“… ahorcado, desnudo, y con un mensaje al pie. No ha sido identificado”.
Sin identificar el suicida como tampoco el reino de fábula donde ocurrió el deceso, por más que sí hay noticias del reyecito que “haiga sido como haiga sido” logró encaramarse en el trono y sentar en él sus dos reales. Era el tal un fulanillo de aspecto, voz y lenguaje mediocres hasta la médula, “uno chaparrito, peloncito, jetoncito, de lentes”, como lo describió uno de sus vasallos, y aquejado de hipo, que a cada rato: ¡hic!
Lo disfrazaron de militar. No lo hubiesen hecho: ahí le brotaron los instintos destructivos, y como andaba ebrio de cólera convirtió en cementerio su reino. ¡Cuántos miles de cadáveres caben en seis años de masacre y devastación, duelos, llantos y desesperación! Ante la tormenta de sangre derramada (muertos, heridos, desaparecidos, “daño colateral” de niños, mujeres, ancianos) unos culpaban a su insania mental y otros al vino (de consagrar. Era beato del Verbo Encarnado). Pero sería la cruda moral porque se le agotaban los tiros de su pistola o los días de tomar de blanco a los que se ponían al alcance de sus antiparras, lo cierto es que al reyecito le atacó una maligna depresión que ni el brindar a cada momento sus mejores capacidades en la administración del reino lograba amenguarle. Llamó entonces a su ministro de ¡salud!
– Prepárame una copa bien grande de algún bebedizo que remedie mi depresión.

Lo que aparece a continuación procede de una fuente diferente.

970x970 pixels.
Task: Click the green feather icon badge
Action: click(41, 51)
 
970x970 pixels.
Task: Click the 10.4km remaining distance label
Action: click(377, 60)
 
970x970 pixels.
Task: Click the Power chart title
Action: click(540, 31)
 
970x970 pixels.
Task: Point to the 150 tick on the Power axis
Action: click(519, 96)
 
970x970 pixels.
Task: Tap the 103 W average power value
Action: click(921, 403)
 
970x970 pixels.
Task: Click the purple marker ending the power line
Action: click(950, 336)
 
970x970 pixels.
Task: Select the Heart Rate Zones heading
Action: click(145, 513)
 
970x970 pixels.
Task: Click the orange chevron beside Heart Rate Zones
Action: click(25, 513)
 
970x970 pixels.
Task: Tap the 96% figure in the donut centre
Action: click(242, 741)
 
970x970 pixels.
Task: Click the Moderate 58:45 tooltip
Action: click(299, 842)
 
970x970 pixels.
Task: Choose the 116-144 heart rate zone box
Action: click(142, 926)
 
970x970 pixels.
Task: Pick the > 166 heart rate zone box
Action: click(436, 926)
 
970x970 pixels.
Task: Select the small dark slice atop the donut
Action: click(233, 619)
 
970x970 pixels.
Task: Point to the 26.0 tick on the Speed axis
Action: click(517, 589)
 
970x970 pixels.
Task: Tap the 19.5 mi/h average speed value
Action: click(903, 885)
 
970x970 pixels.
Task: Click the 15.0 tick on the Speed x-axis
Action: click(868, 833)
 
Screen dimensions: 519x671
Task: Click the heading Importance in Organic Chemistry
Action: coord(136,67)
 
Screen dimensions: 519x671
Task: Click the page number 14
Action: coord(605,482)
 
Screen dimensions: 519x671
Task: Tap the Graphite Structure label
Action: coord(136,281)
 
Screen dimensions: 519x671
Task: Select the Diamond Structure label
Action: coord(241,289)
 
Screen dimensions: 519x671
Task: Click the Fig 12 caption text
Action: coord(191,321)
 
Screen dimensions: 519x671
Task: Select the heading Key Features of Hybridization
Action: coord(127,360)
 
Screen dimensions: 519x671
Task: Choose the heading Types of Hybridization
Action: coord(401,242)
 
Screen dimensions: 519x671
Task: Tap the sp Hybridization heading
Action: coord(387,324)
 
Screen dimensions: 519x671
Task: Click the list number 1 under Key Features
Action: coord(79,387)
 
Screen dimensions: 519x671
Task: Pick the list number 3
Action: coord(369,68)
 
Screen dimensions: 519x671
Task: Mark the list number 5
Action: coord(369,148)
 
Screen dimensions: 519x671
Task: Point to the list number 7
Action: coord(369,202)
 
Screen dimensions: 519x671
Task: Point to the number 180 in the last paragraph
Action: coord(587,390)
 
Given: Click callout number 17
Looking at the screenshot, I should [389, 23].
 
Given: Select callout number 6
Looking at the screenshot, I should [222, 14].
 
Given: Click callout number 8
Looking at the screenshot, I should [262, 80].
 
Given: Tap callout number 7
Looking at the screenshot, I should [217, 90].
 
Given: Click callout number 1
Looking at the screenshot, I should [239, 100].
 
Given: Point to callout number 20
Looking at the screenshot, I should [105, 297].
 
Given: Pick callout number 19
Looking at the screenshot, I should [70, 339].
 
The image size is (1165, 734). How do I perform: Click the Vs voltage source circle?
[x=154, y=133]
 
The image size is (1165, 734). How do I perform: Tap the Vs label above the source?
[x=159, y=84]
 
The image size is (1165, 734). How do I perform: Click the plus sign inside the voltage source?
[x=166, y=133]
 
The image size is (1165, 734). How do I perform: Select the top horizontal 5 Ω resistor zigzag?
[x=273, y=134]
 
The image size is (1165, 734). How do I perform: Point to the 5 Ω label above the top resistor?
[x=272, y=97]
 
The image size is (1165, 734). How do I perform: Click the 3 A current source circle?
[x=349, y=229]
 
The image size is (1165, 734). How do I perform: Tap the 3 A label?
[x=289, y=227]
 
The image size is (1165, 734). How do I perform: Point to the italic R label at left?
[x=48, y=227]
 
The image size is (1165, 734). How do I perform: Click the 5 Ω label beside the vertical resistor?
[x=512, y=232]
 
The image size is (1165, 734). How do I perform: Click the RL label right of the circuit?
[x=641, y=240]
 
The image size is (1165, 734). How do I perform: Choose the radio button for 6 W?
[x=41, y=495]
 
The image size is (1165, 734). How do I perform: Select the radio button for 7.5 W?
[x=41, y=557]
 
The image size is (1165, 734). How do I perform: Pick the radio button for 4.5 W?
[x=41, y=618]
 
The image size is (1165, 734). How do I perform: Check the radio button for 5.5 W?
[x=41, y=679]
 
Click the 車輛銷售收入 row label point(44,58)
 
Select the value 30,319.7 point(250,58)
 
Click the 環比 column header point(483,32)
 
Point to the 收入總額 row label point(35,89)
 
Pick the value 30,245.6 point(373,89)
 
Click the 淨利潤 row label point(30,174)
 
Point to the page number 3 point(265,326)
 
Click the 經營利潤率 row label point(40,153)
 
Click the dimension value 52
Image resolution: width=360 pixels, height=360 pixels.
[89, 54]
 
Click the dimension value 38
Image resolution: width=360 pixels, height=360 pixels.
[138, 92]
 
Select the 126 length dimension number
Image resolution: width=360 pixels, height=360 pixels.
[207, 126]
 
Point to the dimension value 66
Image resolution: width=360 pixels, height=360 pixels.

Y sí. Viajes vienen y viajes van del botiquín guardado en el sótano (barricas de roble), pero nada: fórmulas añejas o recién embotelladas resultaron inútiles. Cada mañana el reyecito amanecía con la cruda depresión acentuada. Ni aun cifras, datos y gráficas de la cosecha de sangre que le presentaba el ministro de la defensa le mejoraban su humor.
– Le hago notar, majestad, que hemos aumentado la cuota de muerte con estudiantes, niños de escuela y hasta el 10 por ciento de “daño colateral”. De los tales no existen expedientes que registren su identidad. No se ejecuta juicio ninguno. Todo, según lo ordena su majestad, es impunidad.
El reuecito no estaba en su juicio. La depresión lo enajenaba. Y como ya me bebí la bodega de medicinas sin un buen resultado, acudir a la magia.
Y sí. A las “limpias” con ramas de hediondilla. Nada. Y qué hacer. Dénme más alcohol (friegas). Y fue entonces: cierto viajero se allegó al palacio:
– Para curar tu sed de salud y tu cruda depresión vístete con la camisa del hombre feliz.
Y a buscar días y meses al afortunado, pero nada; tanto rastrillaron el reino buscando al hombre feliz que en una de esas (no andaba en su pleno juicio. Insolación) se fueron a extraviar en un sitio desértico, y entonces: oh prodigio: en la tierra baldía el canto del hombre feliz, que al cantar castraba un espino para de sus semillas forjarse un taco. El reyecito:
– Hey, tú, ¿eres feliz?
– Lo soy, ¿tú gustas?
– Despójate de tu camisa, te la voy a privatizar.
Pero el hombre feliz no tenía camisa. “Tu reinado me dejó hasta sin camisa”.
– ¿Sin camisa y feliz? ¿De dónde esa felicidad?
– De que tú pronto te largas.
El reyecito nomás suspiró (a su manera ¡hic!)
Mis valedores: al descamisado lo acaban de encontrar ahorcado, y en el recado: “No creí que el reyecito tuviese la desverguenza de volver al reino, ni que sus víctimas lo permitieran, ni que yo, pendejo de mí, me alegrara con la coronación del sucesor, que mis calzones malbarató a los gringos”.